Dan patut dicatat tebal-tebal, bahwa ulah pejabat negara seperti ini sebetulnya banyak berserakan di daerah-daerah, yakni memanfaatkan kewenangannya untuk mendapatkan keuntungan bisnis dari proyek-proyek yang telah dituangkannya ke dalam kebijakan-kebijakan.
Pun harus diingat, bahwa kebiasaan buruk di kalangan pejabat seperti itu sudah lama berlangsung secara turun-temurun, bagai pertunjukan budaya yang leluasa dipertontonkan di hadapan rakyatnya.
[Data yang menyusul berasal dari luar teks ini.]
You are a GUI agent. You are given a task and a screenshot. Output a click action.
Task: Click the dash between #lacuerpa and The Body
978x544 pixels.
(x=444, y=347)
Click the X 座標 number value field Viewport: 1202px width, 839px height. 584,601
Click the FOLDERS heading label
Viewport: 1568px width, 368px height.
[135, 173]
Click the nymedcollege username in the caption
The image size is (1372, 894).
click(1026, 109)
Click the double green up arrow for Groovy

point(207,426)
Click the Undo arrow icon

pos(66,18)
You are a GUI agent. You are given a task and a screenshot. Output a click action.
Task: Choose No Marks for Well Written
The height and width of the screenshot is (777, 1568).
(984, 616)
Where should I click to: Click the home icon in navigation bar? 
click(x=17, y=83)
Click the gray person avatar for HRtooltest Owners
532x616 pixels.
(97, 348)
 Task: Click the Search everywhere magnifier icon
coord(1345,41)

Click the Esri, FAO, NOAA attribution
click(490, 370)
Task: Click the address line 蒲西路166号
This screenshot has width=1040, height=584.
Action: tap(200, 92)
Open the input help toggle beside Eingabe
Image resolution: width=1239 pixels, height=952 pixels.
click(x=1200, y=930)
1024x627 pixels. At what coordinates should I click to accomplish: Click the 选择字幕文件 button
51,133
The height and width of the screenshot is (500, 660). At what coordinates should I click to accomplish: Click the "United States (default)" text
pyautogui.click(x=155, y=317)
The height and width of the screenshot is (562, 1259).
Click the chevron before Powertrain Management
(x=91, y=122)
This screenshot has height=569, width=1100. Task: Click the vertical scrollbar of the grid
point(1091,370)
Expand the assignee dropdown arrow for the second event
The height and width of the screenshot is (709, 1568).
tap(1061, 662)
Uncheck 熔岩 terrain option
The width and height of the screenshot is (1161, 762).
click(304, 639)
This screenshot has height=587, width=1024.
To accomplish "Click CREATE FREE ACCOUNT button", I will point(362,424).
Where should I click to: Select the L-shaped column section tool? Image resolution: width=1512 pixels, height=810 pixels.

Dan menyaksikan semua itu, mulut rakyat hanya bisa menganga sambil mengelus-elus dada menahan jeritan karena tak kuasa melawan.
Jadi, salahkah jika Rizal Ramli yang memang pernah tumbuh dan dibesarkan di tengah-tengah perihnya penderitaan rakyat karena telah yatim-piatu di usia 7 tahun itu, menolak keras segala bentuk kebijakan yang dianggapnya hanya cenderung membuat pejabat negara dan pihak-pihak tertentu semakin kaya dan bertambah sejahtera???